> _Exercise task_
Copy the lines of the listing below verbatim, starting at the line that contains "How do I perform: Open the Docs menu link?" and ending at the line that contains "Open the Discover", both included.
___ Given records ___
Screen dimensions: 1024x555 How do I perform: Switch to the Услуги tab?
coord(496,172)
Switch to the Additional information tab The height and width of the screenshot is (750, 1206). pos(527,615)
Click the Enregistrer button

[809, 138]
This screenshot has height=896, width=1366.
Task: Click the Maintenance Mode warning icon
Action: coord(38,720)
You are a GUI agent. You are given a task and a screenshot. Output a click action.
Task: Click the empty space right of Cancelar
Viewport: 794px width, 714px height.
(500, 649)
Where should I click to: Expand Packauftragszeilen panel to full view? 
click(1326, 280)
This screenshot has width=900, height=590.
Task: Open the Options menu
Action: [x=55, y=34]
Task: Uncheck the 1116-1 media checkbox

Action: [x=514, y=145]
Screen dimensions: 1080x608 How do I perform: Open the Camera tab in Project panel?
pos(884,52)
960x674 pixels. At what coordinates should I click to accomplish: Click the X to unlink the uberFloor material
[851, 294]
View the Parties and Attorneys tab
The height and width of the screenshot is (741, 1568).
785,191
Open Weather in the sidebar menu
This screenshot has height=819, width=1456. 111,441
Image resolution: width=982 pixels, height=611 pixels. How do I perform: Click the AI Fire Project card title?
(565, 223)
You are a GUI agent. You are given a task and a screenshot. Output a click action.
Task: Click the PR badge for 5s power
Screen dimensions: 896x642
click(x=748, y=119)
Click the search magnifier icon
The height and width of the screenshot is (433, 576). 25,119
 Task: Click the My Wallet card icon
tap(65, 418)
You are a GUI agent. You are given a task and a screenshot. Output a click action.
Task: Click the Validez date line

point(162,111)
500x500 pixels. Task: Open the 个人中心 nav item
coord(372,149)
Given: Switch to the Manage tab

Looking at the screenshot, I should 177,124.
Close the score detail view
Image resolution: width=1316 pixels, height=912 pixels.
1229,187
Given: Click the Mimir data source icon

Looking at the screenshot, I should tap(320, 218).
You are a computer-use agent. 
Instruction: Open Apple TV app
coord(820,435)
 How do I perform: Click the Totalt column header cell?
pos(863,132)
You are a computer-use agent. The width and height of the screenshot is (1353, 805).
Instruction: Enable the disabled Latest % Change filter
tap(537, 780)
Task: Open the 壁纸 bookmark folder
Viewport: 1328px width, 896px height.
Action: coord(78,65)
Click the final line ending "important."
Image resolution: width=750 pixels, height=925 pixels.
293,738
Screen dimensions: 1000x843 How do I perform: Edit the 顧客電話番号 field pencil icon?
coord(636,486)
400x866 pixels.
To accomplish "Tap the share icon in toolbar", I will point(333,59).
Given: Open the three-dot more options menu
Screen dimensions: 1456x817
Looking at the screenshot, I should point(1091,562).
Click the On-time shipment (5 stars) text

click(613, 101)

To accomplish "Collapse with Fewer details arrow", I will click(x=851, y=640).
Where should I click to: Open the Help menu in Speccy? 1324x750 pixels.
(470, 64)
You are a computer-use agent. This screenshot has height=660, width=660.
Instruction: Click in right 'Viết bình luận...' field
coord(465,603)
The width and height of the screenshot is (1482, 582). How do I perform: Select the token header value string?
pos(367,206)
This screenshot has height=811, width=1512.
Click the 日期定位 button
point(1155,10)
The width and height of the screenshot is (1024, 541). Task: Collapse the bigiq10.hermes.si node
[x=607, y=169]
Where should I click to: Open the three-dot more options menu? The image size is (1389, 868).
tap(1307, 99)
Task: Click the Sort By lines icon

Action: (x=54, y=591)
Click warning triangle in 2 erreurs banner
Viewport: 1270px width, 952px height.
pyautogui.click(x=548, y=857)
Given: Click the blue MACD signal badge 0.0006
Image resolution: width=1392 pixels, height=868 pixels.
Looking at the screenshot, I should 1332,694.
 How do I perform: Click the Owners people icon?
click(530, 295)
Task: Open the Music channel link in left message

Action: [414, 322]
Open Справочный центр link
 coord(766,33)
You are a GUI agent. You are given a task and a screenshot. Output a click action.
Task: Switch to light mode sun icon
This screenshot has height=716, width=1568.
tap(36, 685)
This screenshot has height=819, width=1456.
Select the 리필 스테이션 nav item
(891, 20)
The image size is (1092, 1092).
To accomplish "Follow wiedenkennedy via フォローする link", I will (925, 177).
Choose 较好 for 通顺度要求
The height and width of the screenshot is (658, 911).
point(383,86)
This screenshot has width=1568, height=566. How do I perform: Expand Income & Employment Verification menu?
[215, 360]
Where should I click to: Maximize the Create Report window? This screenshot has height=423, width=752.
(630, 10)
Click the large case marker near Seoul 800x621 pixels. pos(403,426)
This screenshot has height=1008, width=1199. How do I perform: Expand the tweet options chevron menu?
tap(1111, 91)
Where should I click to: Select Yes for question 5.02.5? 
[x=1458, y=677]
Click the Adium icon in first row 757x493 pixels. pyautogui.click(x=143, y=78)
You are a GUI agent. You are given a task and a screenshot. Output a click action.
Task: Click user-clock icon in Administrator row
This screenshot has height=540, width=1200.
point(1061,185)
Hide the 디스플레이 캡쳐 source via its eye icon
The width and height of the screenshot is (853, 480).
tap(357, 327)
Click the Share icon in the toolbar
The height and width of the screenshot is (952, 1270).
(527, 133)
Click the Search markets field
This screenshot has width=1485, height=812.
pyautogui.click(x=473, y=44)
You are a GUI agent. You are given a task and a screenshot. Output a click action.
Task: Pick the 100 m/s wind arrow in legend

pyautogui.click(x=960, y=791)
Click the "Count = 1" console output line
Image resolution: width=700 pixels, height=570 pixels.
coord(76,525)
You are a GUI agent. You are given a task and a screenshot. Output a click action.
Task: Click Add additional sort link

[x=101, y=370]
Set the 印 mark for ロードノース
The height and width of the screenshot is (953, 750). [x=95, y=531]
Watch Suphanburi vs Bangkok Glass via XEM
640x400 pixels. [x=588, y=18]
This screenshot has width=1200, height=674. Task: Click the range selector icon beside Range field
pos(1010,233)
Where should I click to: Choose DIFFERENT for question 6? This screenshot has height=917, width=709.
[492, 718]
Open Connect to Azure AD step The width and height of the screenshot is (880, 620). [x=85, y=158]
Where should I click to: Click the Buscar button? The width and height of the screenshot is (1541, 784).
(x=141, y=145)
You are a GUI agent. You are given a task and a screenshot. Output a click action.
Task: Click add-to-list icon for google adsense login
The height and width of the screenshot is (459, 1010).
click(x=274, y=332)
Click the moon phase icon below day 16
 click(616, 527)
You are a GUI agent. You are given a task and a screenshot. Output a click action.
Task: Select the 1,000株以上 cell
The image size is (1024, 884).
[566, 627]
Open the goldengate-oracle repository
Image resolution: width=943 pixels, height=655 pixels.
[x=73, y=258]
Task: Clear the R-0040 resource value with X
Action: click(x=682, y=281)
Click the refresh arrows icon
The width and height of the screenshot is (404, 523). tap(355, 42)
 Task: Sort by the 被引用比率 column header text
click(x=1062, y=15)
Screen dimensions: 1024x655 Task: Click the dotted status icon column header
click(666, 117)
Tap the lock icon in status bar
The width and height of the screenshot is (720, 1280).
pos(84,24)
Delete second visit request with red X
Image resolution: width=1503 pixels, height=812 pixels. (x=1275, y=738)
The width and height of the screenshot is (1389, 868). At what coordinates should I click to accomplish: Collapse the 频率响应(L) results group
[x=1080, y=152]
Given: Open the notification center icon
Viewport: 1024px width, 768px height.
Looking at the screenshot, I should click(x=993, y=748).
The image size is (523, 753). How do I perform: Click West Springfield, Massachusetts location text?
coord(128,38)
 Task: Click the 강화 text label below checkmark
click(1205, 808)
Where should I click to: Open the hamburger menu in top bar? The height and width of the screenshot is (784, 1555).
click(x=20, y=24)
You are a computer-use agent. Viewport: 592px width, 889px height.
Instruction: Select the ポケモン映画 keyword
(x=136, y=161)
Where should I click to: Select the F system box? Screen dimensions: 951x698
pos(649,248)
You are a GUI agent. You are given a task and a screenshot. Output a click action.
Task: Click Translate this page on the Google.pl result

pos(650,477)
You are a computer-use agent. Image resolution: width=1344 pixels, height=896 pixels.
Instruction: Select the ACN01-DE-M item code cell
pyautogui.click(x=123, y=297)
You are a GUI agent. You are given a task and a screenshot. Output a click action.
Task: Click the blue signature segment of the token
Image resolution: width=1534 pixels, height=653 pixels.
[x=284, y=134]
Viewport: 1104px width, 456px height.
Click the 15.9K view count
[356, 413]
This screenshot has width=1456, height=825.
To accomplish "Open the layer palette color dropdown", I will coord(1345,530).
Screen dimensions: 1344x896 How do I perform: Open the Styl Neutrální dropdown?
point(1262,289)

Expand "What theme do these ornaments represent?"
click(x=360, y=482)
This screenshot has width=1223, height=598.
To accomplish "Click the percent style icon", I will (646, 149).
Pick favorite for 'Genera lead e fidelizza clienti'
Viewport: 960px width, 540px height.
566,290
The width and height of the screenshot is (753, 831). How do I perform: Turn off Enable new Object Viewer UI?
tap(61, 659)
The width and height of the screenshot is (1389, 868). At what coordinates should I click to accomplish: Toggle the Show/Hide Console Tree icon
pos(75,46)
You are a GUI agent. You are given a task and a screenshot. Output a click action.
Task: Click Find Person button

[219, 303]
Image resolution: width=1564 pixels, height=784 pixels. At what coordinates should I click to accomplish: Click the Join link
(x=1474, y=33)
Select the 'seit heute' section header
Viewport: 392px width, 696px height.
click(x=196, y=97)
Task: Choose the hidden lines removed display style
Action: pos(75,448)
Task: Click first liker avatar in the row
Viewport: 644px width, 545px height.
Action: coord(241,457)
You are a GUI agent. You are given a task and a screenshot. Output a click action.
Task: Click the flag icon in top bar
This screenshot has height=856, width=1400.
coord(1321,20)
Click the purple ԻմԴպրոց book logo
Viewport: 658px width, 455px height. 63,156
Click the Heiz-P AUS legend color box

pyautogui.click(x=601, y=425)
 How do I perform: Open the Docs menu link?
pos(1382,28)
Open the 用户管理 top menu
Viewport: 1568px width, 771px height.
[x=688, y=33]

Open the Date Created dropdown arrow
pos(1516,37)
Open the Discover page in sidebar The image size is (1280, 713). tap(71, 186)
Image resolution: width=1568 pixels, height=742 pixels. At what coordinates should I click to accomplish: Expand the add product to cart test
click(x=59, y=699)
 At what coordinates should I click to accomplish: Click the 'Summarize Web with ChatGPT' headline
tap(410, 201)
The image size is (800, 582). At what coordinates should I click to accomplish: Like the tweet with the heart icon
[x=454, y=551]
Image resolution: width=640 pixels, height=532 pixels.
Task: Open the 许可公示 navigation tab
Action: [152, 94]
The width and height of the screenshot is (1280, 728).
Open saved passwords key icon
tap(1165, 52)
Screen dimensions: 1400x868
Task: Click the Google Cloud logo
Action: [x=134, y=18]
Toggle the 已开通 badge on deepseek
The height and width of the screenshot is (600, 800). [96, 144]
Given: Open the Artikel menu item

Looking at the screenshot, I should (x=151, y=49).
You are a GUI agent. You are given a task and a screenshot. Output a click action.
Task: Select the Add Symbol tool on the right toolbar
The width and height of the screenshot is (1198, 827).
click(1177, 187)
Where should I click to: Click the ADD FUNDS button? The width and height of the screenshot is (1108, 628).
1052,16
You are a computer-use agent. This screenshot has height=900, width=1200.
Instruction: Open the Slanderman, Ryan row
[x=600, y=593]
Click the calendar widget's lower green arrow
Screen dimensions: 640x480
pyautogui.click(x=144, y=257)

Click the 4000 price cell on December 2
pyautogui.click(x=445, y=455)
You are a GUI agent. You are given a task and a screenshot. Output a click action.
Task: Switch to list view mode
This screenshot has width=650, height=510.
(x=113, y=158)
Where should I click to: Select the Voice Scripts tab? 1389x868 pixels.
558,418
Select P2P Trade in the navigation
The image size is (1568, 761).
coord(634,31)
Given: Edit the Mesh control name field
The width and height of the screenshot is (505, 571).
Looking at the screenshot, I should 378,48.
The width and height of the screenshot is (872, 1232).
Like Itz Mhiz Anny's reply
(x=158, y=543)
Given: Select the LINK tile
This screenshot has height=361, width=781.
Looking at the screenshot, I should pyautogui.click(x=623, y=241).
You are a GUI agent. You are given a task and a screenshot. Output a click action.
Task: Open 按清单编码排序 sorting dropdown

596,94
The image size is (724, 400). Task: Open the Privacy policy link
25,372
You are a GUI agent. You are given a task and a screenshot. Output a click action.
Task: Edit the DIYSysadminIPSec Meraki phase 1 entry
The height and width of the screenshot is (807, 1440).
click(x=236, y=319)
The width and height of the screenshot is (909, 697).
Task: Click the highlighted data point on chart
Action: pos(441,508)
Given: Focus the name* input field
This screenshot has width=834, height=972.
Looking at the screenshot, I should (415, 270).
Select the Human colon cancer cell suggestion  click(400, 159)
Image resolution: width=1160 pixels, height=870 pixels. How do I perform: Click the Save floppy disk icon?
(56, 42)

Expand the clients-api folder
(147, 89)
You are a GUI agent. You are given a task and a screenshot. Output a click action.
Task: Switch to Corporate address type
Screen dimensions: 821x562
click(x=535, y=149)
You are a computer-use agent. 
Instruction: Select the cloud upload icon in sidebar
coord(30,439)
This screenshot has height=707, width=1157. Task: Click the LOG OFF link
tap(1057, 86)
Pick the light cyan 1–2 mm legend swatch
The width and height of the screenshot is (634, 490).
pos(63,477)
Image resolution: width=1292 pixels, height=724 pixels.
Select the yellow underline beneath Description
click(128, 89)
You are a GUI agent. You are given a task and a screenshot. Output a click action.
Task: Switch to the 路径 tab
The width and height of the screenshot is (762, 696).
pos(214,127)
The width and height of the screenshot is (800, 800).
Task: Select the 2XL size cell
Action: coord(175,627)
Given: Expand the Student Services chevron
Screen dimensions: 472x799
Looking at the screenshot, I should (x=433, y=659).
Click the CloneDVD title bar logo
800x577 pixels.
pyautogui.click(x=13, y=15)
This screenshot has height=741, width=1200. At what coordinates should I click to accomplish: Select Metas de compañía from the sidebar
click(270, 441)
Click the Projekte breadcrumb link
___
> _Final result_
 How do I perform: Open the Docs menu link?
pos(1382,28)
Open the 用户管理 top menu
Viewport: 1568px width, 771px height.
[x=688, y=33]

Open the Date Created dropdown arrow
pos(1516,37)
Open the Discover page in sidebar The image size is (1280, 713). tap(71, 186)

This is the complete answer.